Alfaguara reunió en un solo tomo sus seis volúmenes de cuentos que incluyen las mejores traducciones al portugués: las de Cristina Peri Rossi, Juan García Gayo y Marcelo Cohen. Tener entre las manos la obra total de Clarice es algo así como un banquete bizarro al que están invitadas las gallinas que simbolizan el destino de las mujeres sumisas (experiencia también autobiográfica y traumática de la infancia de Clarice, según se lee en Revelaciones…); tríos sexuales donde de pronto alguno sale sobrando y solteronas inglesas que hacer el amor con extraterrestres y terminan prostituyéndose en Picadilly Circus.
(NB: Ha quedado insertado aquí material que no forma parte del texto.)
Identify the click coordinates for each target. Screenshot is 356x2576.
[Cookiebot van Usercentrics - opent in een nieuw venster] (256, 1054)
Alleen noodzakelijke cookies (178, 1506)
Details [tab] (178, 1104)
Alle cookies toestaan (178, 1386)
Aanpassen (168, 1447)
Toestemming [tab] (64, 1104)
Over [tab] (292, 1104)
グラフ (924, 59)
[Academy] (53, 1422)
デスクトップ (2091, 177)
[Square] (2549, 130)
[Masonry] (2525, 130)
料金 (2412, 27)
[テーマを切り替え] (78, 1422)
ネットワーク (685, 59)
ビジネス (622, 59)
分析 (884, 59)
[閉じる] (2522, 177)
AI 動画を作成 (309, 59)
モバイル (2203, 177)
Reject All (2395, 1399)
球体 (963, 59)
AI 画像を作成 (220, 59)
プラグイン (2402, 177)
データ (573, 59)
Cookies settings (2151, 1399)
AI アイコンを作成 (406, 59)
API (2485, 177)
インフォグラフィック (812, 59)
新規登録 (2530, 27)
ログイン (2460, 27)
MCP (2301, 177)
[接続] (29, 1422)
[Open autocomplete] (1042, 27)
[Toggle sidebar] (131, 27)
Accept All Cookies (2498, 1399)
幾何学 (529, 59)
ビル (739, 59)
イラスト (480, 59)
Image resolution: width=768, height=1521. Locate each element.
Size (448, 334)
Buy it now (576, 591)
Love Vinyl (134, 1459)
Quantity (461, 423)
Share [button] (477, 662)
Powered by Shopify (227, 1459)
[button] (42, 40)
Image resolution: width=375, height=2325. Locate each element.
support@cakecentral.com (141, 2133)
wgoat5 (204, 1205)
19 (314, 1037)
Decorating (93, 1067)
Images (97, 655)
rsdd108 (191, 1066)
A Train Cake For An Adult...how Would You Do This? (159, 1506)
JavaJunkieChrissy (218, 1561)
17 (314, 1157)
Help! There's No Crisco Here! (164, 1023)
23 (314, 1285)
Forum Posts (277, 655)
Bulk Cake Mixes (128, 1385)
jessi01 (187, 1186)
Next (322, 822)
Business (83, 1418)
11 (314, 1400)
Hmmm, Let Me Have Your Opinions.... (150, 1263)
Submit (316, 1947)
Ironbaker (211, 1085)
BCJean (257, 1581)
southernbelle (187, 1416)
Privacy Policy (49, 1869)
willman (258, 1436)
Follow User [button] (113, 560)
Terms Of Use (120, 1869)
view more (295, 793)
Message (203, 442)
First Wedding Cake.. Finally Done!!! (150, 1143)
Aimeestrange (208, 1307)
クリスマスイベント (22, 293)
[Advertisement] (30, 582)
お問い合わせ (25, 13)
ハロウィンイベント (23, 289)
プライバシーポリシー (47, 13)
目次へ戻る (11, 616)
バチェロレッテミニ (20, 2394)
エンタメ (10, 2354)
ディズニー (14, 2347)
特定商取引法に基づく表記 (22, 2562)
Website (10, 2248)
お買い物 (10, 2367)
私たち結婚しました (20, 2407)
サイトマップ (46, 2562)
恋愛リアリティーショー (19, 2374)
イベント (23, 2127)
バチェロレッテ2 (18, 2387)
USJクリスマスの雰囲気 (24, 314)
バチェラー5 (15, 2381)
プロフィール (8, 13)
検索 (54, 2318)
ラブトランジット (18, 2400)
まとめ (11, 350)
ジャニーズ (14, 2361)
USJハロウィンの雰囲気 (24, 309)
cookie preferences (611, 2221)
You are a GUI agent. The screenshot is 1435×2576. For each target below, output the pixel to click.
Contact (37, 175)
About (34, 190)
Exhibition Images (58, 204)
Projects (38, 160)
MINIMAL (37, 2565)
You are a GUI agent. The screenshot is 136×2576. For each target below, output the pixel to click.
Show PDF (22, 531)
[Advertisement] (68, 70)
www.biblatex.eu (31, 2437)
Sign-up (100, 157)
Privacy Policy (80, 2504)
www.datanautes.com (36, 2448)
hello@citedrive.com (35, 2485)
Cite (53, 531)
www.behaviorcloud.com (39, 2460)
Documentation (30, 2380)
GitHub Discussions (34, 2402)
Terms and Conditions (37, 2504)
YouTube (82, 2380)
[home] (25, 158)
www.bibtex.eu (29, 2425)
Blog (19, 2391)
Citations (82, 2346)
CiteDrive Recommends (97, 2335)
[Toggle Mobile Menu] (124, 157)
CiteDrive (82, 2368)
Clarice recurre a la parodia de la pasividad femenina en sus primeros escritos para, en los últimos, incursionar en el discurso juguetonamente reivindicador de los estereotipos. Nos dice Miguel Cossío, en el prólogo de la antología: “(hay) una ruptura general con las convenciones sociales, un corte con las formas aceptadas de las relaciones amorosas y sexuales; con la técnica narrativa (ahora más apegada a la concisión periodística) y la compartimentación de los géneros, en una interesante evolución hacia el plano fantástico.”
Clarice murió de cáncer ovárico en Río de Janeiro, el 9 de diciembre de 1977, a los 56 años y al poco de publicar la que sería su última novela (y mi favorita), La hora de la estrella, tomada de la mano de su inseparable Olga, cuando previamente sobrevivió a un incendio (que ella misma relata en sus crónicas) que consumió gran parte de sus libros y quemó su mano derecha. Pero Clarice, la que vertió a raudales los pensamientos que se leen en sus ojos enigmáticos, no dejó de escribir bajo ninguna circunstancia.